Plusieurs années avant la guerre d’Irak, un groupe de néo-conservateurs baptisés « faucons mouillés » avait énoncé une version moderne de la doctrine de révolution et de guerre permanentes de Parvus, dans un document « Rupture nette » (Clean Break), présenté en juillet 1996 au Premier ministre israélien Benjamin Netanyahou. Ses auteurs, Richard Perle, Douglas Feith, David Wurmser, Meyrav Wurmser, Charles Fairbanks (ancien camarade d’études de Wolfowitz), y prônaient clairement la propagation d’une guerre de l’Irak à la Syrie, en passant par le Liban, l’Iran, l’Arabie saoudite et, en fin de compte, l’Egypte. L’objectif, selon une de nos sources, était de faire sauter la « ceinture de stabilité sunnite », principalement représentée par l’Egypte et l’Arabie saoudite, qui avait assuré à la fois une certaine stabilité régionale pendant la Guerre Froide et la livraison du pétrole du golfe Persique au reste du monde.

Le processus ayant amené l’Irak occupé au bord du chaos et de la destruction ne peut en aucun cas être considéré comme le résultat d’une erreur de jugement, de la cupidité ou d’une idéologie utopique naïve : au Pentagone, Doug Feith rejeta systématiquement tous les projets du département d’Etat pour l’occupation et la reconstruction de l’Irak. Wolfowitz, son supérieur, ordonna le démantèlement de l’armée irakienne et de l’infrastructure baassiste, tandis que Washington continue d’encourager le conflit entre sunnites et chiites.

Haro sur Damas et Téhéran

Dans cette optique de guerre permanente, Cheney et sa clique intensifient la politique d’affrontement vis-à-vis de la Syrie et l’Iran. Le Washington Post du 14 septembre rapporte que Robert Joseph a préparé une présentation censée prouver que l’Iran poursuit secrètement son programme d’armement nucléaire, qu’il fait visionner à des diplomates à Washington. Cette pratique rappelle les briefings sur l’Irak concoctés par le Bureau des plans spéciaux du Pentagone avant la guerre, pour la « justifier ». Le Dr Joseph, un protégé de Richard Perle, a remplacé l’actuel ambassadeur aux Nations unies, John Bolton, au poste de responsable du contrôle des armements au département d’Etat. Affecté auparavant au Conseil national de sécurité de Condoleezza Rice, c’est lui qui fit incorporer dans le discours sur l’état de l’Union de Bush, en janvier 2003, les fameux « seize mots » accusant Saddam Hussein de vouloir se procurer de l’uranium en Afrique.

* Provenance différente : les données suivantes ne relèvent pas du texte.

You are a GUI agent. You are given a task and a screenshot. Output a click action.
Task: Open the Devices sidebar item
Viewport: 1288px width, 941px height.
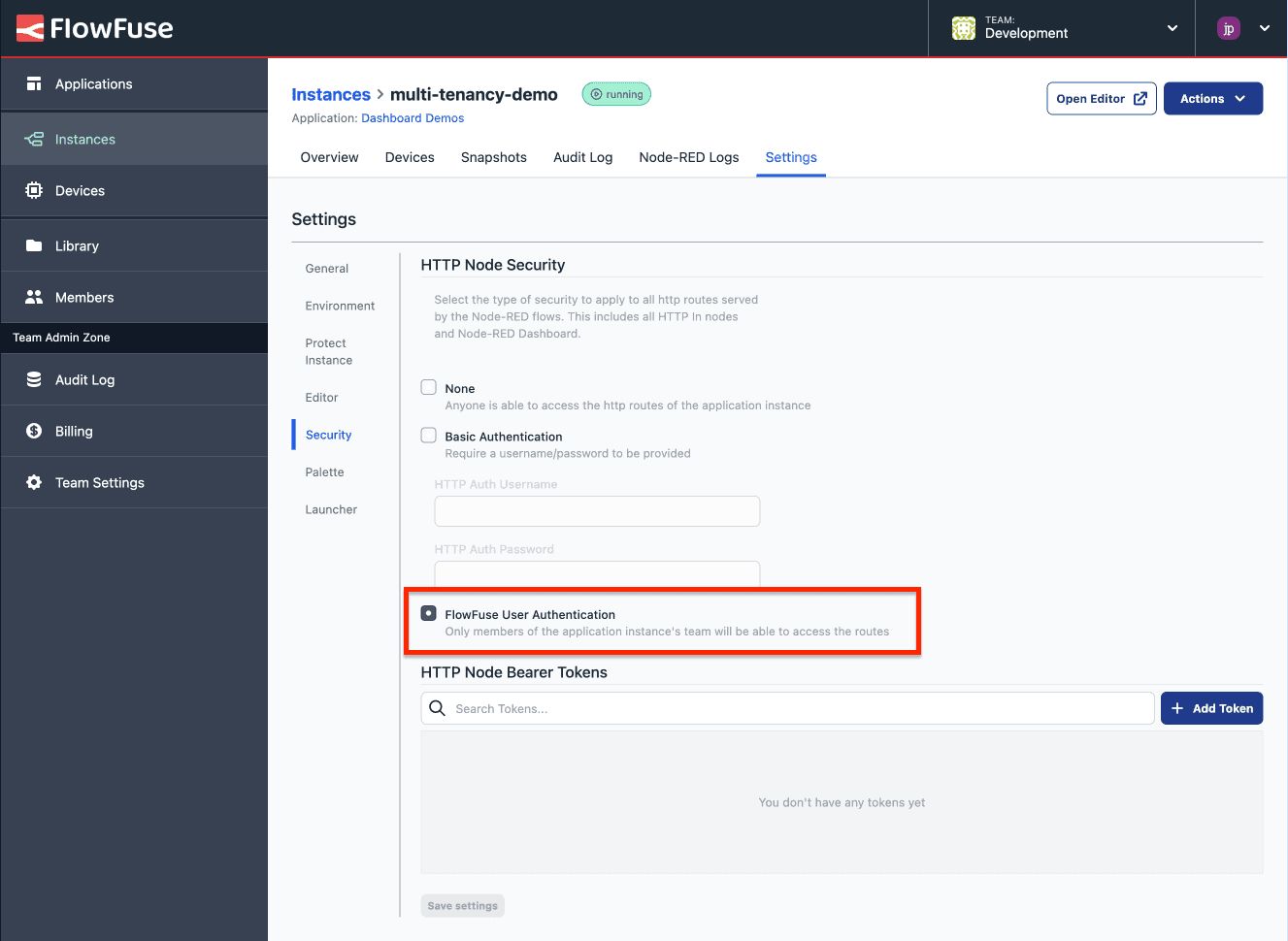tap(78, 190)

Différentes fuites parues dans la presse, dont un article de première page dans le Washington Post du 11 septembre, confirment que Cheney et le ministre de la Défense Donald Rumsfeld poussent à l’intégration de « mini-armes nucléaires » dans l’arsenal conventionnel de l’armée américaine. Comme Nouvelle Solidarité l’a rapporté en juillet, Cheney promeut ouvertement une frappe nucléaire préemptive contre certaines cibles en Iran, soupçonnées de servir à la production d’armes nucléaires. De telles frappes américaines, ou israélo-américaines, contre l’Iran déclencheraient une guerre asymétrique incontrôlable, faisant des Etats-Unis l’ennemi numéro un de plus d’un milliard et demi de musulmans pour plusieurs générations. Sans oublier l’inévitable flambée des cours du brut, franchissant le seuil de 150, voire 200 dollars le baril.

De son côté, le 14 septembre, l’ambassadeur américain à Bagdad, Zalmay Khalilzad, a dénoncé la Syrie pour être, selon lui, impliquée dans l’insurrection irakienne. Il fit clairement entendre qu’aucune option, y compris des actions militaires, n’était exclue si Damas continuait à soutenir cette rébellion.